大学院研究(1) 根粒菌共生はなぜマメ科だけ?

根粒菌の共生農業的に重要なのですが、マメ科植物にほぼ限定されています。窒素栄養自体は全ての植物で必要で、そのために我々は大量の化石燃料を消費して肥料として投入します。一方で局所的に投与した窒素栄養は消費しきれずに河川に流出して、藻などの繁殖による水質汚染を引き起こしたりします。生物の窒素固定は過剰にならないように制御しているので、根粒菌共生を他の作物に広げることは、資源の節約に留まらない意義があります。

 

マメ科植物以外では、根粒菌以外の微生物と共生して窒素固定する例も散見されますが、遺伝子レベルの解析はほとんど行われていません。どちらにせよ農業レベルで使えそうなものは少ないです。「窒素栄養の獲得」は全ての植物に共通する重要事項にも関わらず、なぜ根粒菌共生はマメ科植物に限定されているのでしょうか? 2000年の12月にアブラナ科のモデル植物であるシロイヌナズナのゲノムが発表されましたが、それ以前は「共生に必須の遺伝子が非マメ科植物に無いから」だと考えられていました。つまり他の植物は、遺伝子*1が足りないために根粒菌共生ができない。これは間違っていないと思いますが、それほど単純ではなさそうなのです。

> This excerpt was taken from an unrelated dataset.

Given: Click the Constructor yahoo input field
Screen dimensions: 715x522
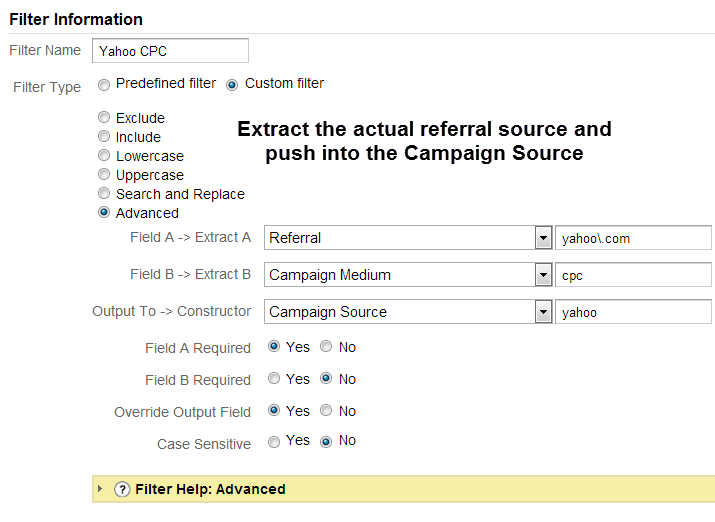Looking at the screenshot, I should point(633,312).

例えば根粒が赤色に見えるのは、膨大な量のレグヘモグロビンと呼ばれるタンパク質が蓄積しているからですが、「動物のヘモグロビンと類似した遺伝子を持っているマメ科植物は非常に特殊である」・・・というのは合理的に感じられます。しかしシロイヌナズナのゲノム配列が決定されてみると、なんと普通にヘモグロビン遺伝子が見つかりました(どうやら嫌気条件を感知したりするために使われているようです)。他にも根粒で発現していることが判明している遺伝子の大部分は、非マメ科植物のゲノムにも保存されていることが判明していきます。つまりマメ科植物にしかない「根粒菌共生するために必要な遺伝子」は、意外に少ないのかもしれません。

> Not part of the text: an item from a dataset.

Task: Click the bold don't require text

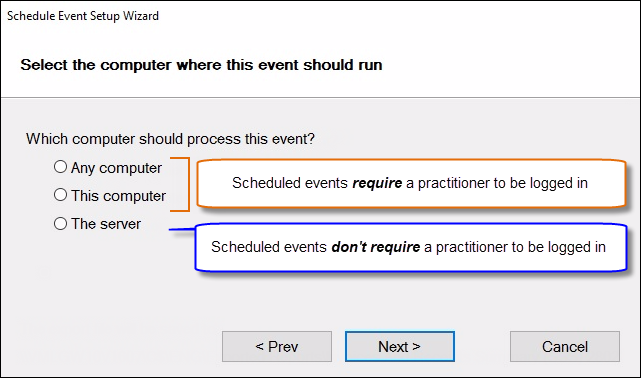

一方で根粒には、他の組織でも使われている遺伝子が高発現しています。根粒には共生を維持するために大量の光合成産物が流入します。これは主にスクロース(ショ糖)ですが、根粒菌は呼吸に使いやすいリンゴ酸などの炭素化合物しか受け取りません(至れり尽くせりの根粒菌2)。そこでマメ科植物は、リンゴ酸を作るためにホスホエノールピルビン酸カルボキシラーゼ(PEPC) を高発現させています。PEPCは他の組織でも基礎的な炭素代謝を担っているのですが、「根粒で高発現する」という点が特殊なのですね。大学院で師事していた先生は、この点に着目していました。

大学院研究(2)に続く

 

*1 ゲノムや遺伝子、タンパク質の解説

生物は基本的にタンパク質、またはタンパク質によって作られた物質で出来ています。タンパク質はアミノ酸(20種類)が1列に並べられたもので、その配列によって異なる機能を発揮します。このアミノ酸配列の設計図が書かれているのがゲノムです。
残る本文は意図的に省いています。